■ Task goal ■
Pictures are not part of the answer. Return the lines from the one containing "Task: Toggle 总结算 legend series in chart" through the end of the data, both included, exactly as they appear.

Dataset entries
========================================================================

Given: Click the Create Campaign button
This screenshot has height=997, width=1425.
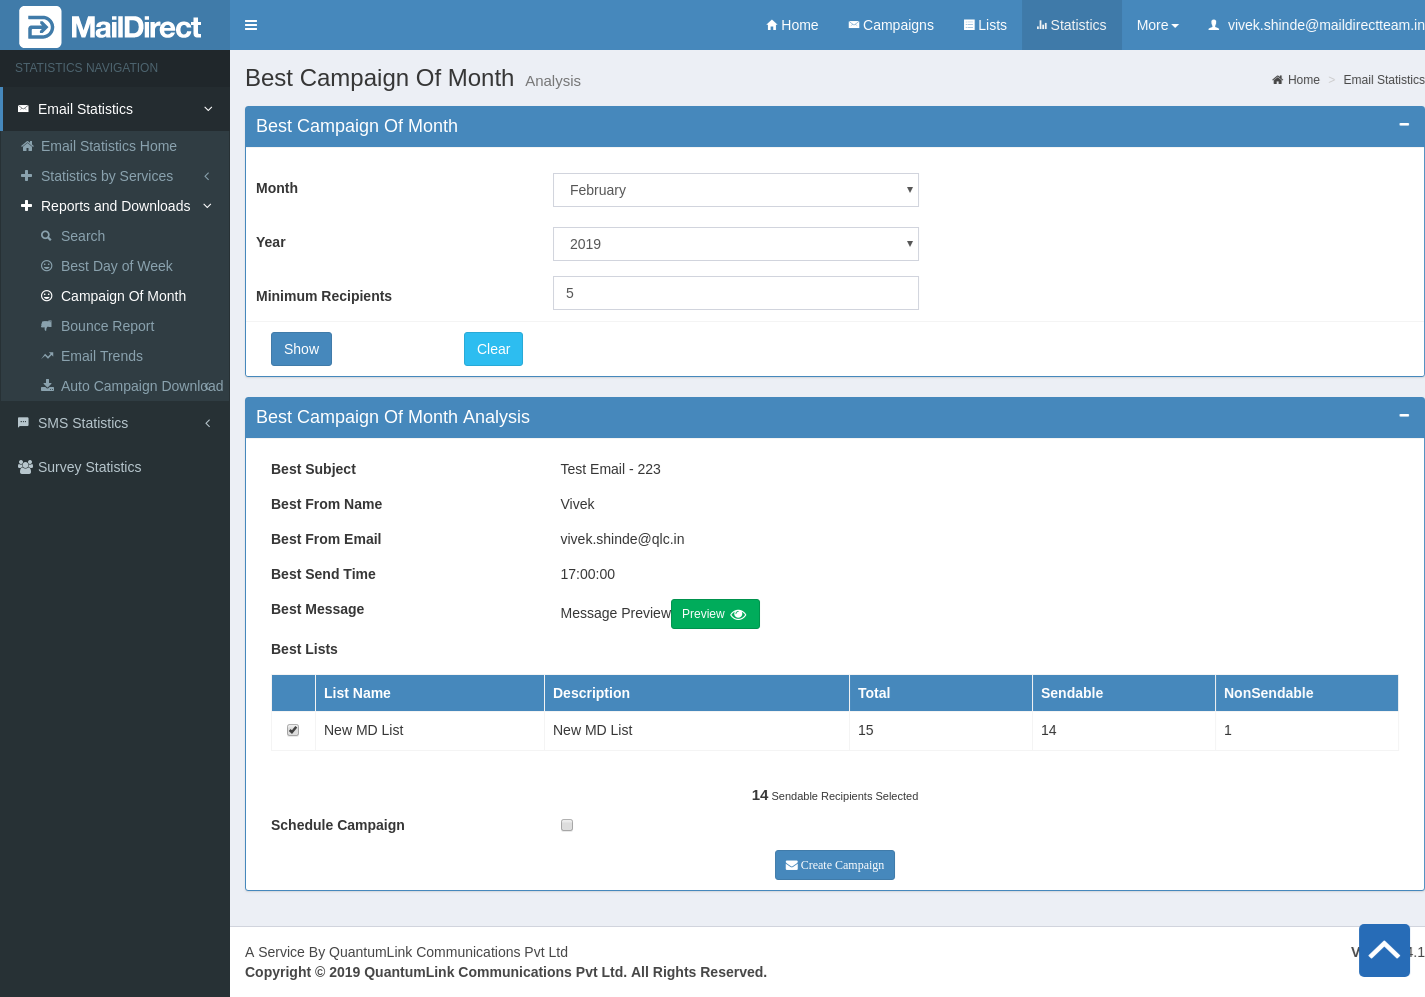Looking at the screenshot, I should tap(834, 865).
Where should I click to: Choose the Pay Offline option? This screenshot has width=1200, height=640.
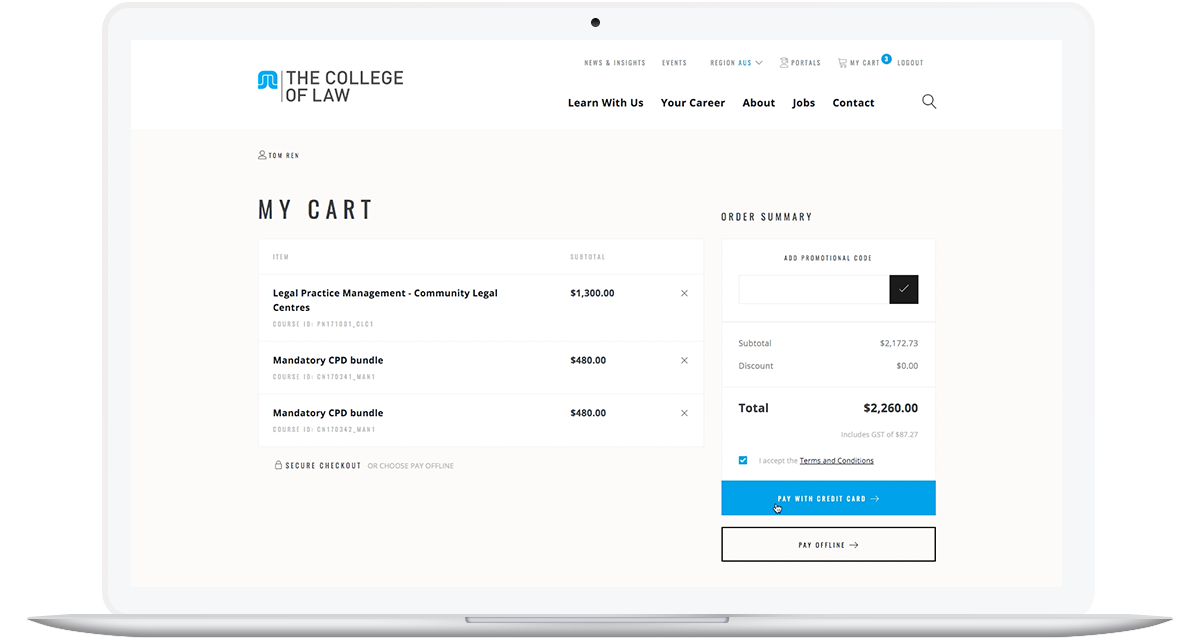[828, 543]
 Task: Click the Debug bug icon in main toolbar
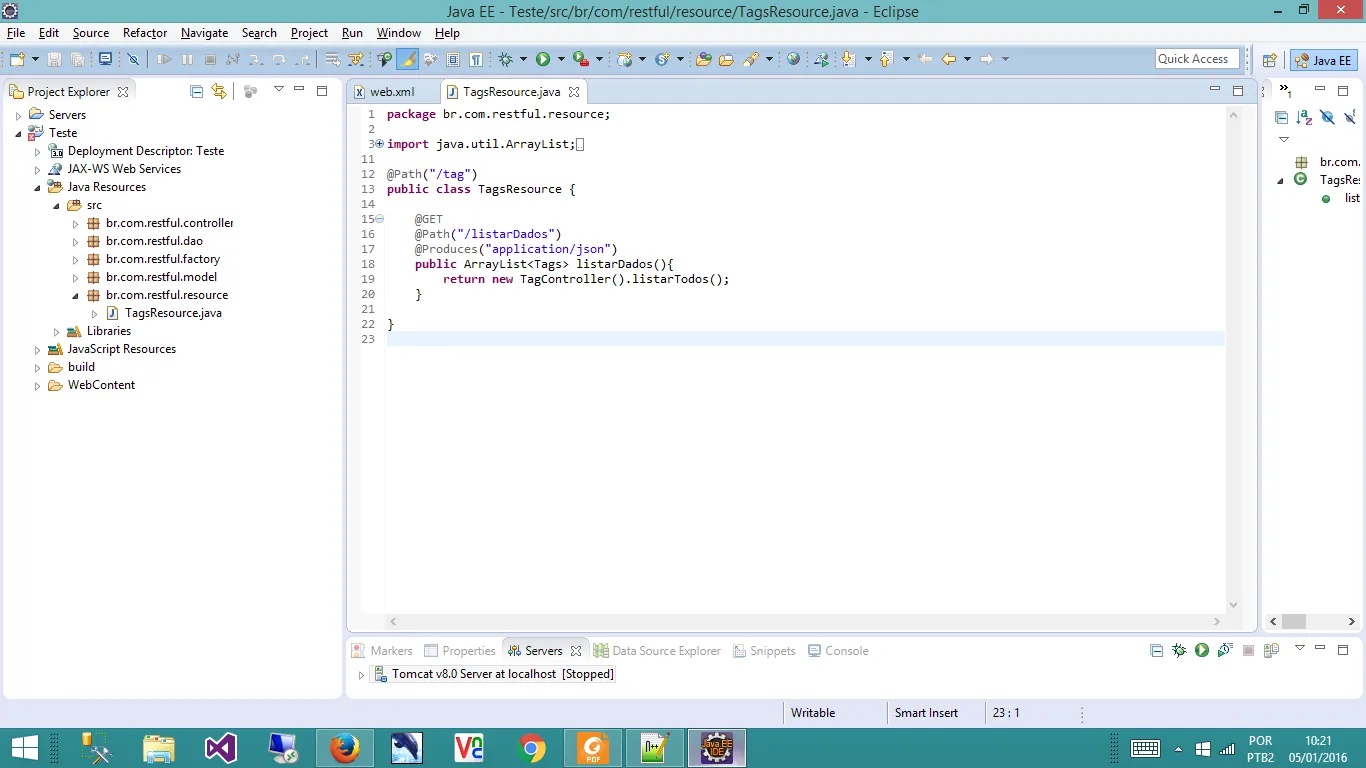click(506, 60)
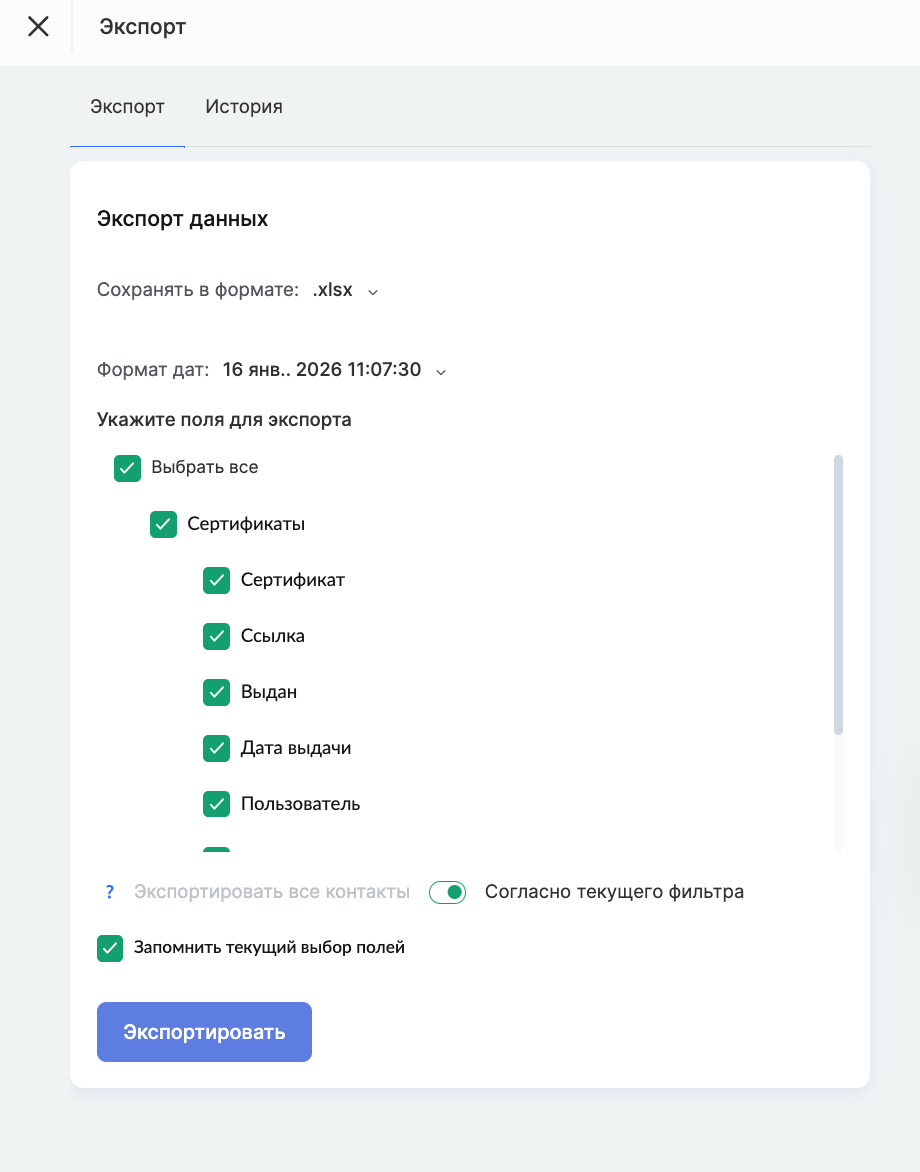Click the Сертификаты tree item label
The width and height of the screenshot is (920, 1172).
(x=246, y=524)
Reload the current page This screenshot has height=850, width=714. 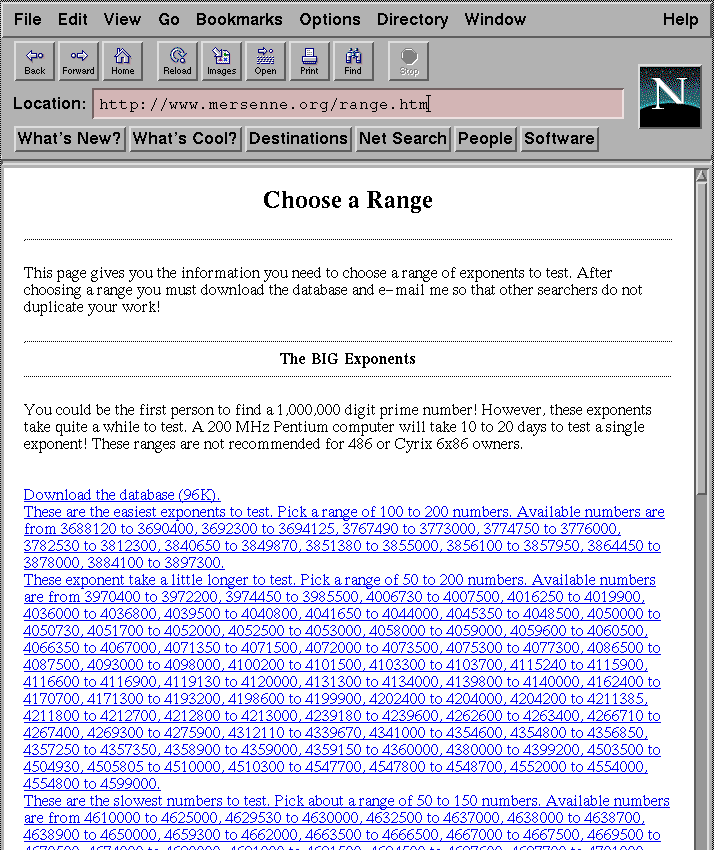pos(178,61)
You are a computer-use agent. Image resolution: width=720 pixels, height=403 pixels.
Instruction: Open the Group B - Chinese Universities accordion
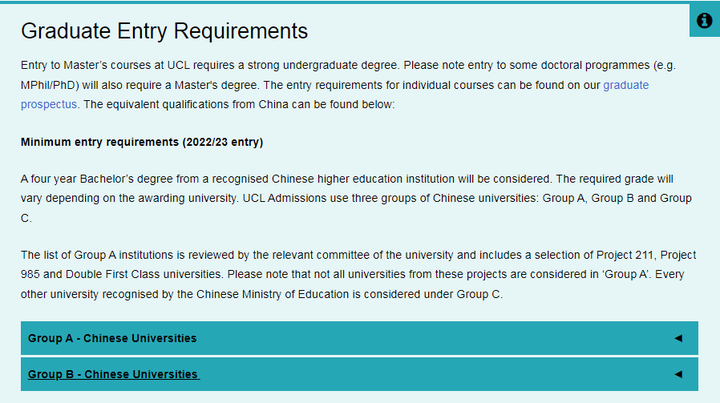(x=360, y=375)
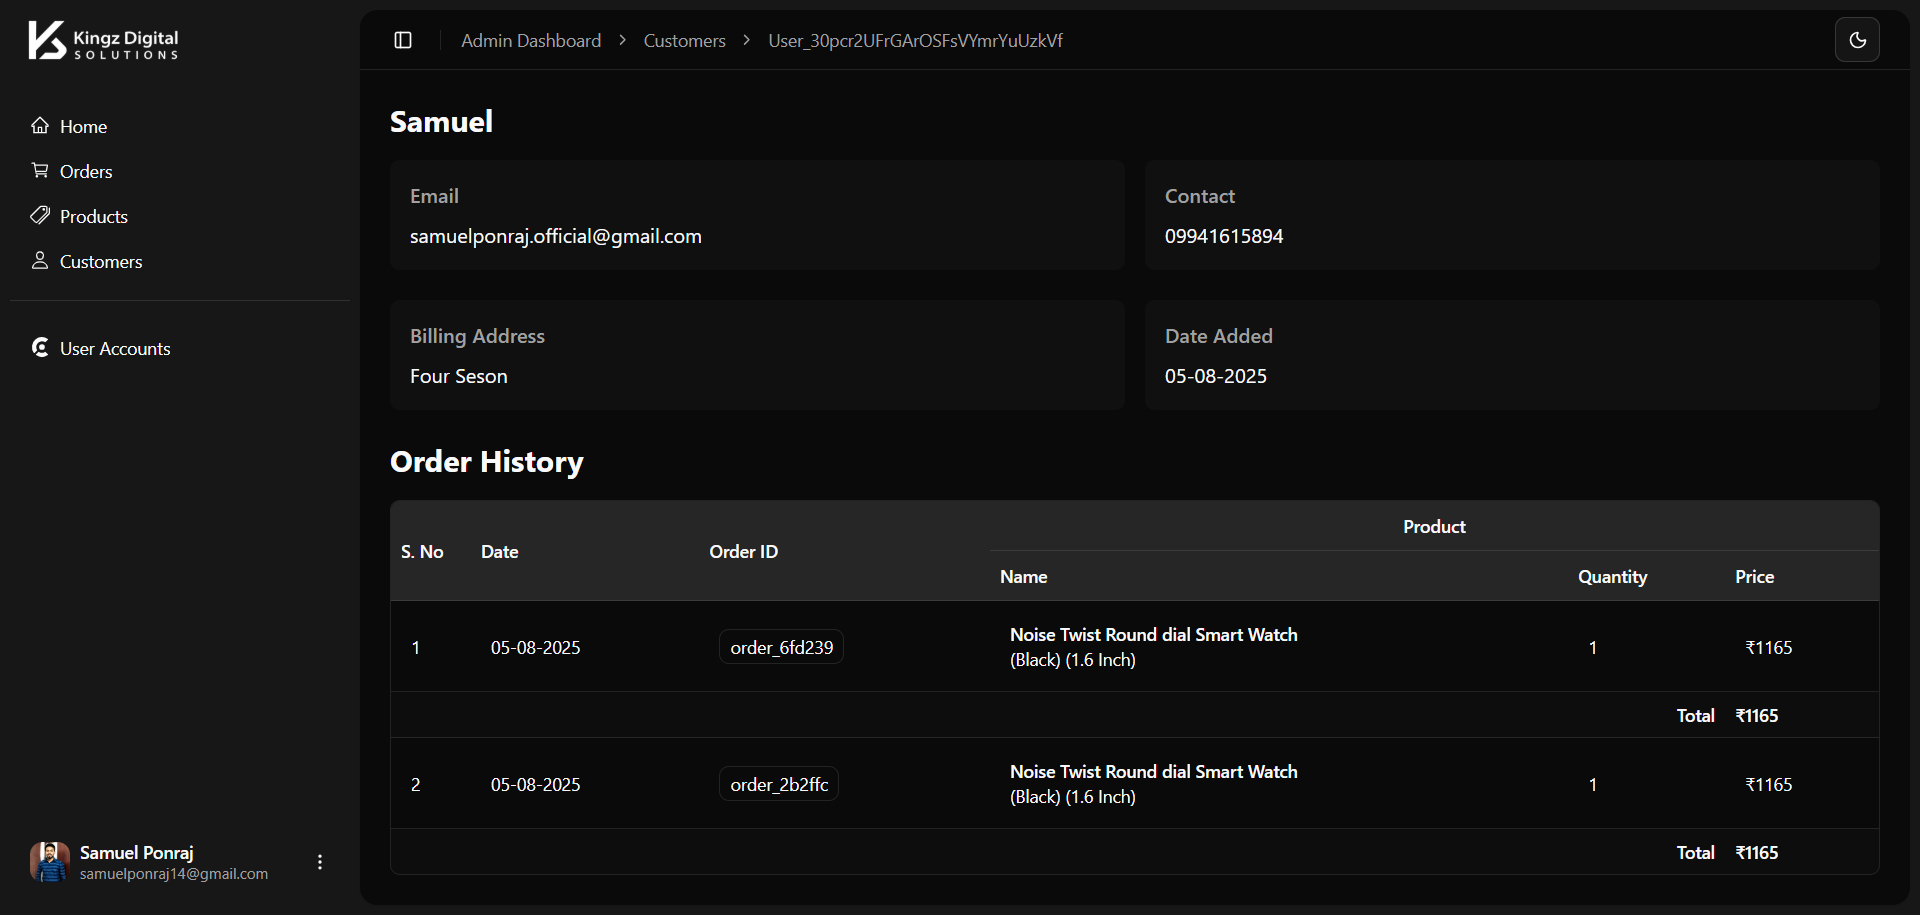Open User Accounts in sidebar
1920x915 pixels.
[x=115, y=349]
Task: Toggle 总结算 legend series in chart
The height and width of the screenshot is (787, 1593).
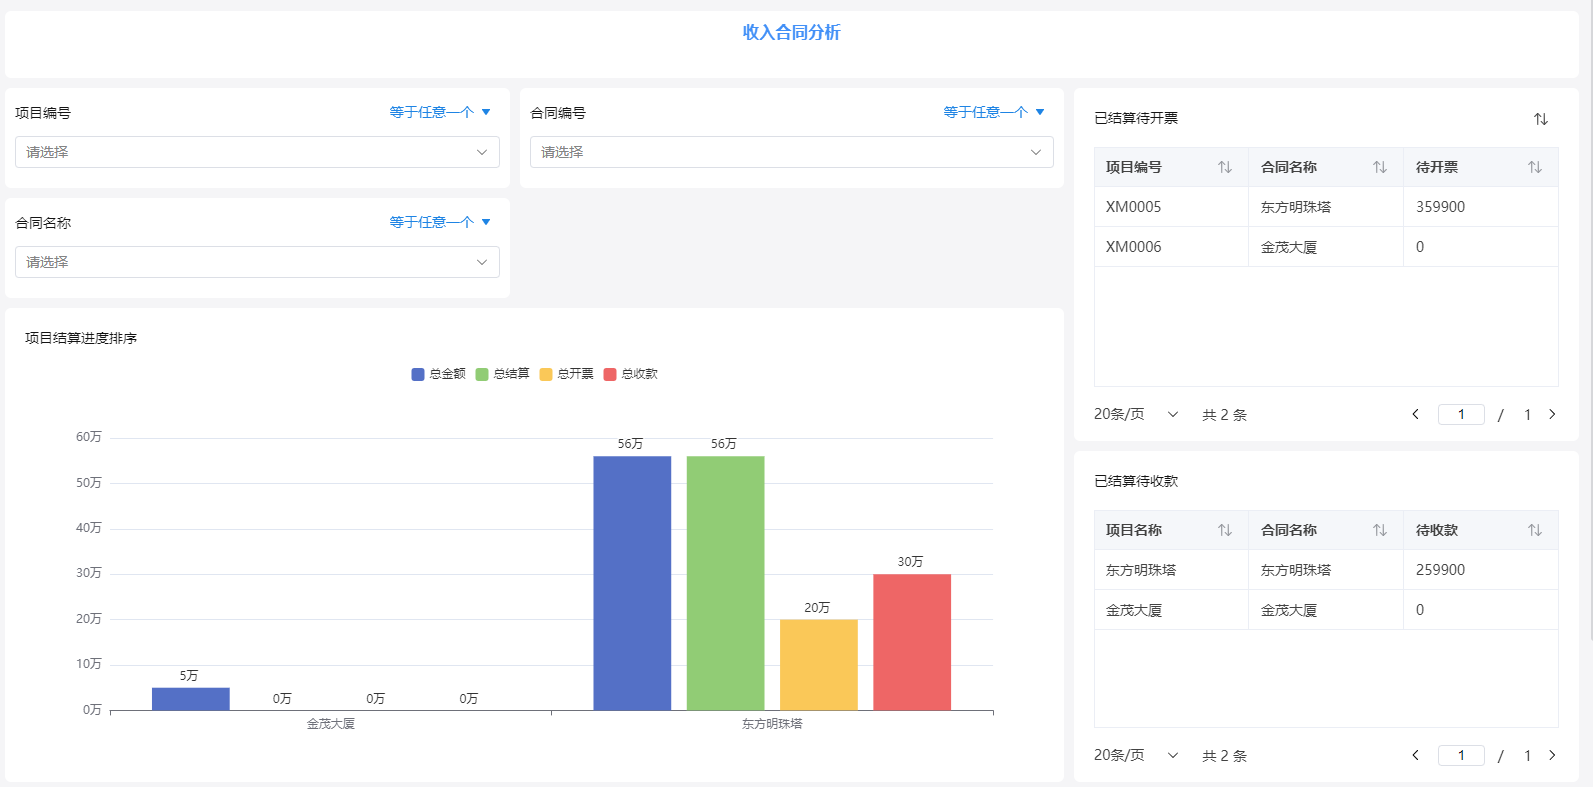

========================================================================

■ Answer to the problem ■
Task: Toggle 总结算 legend series in chart
The height and width of the screenshot is (787, 1593).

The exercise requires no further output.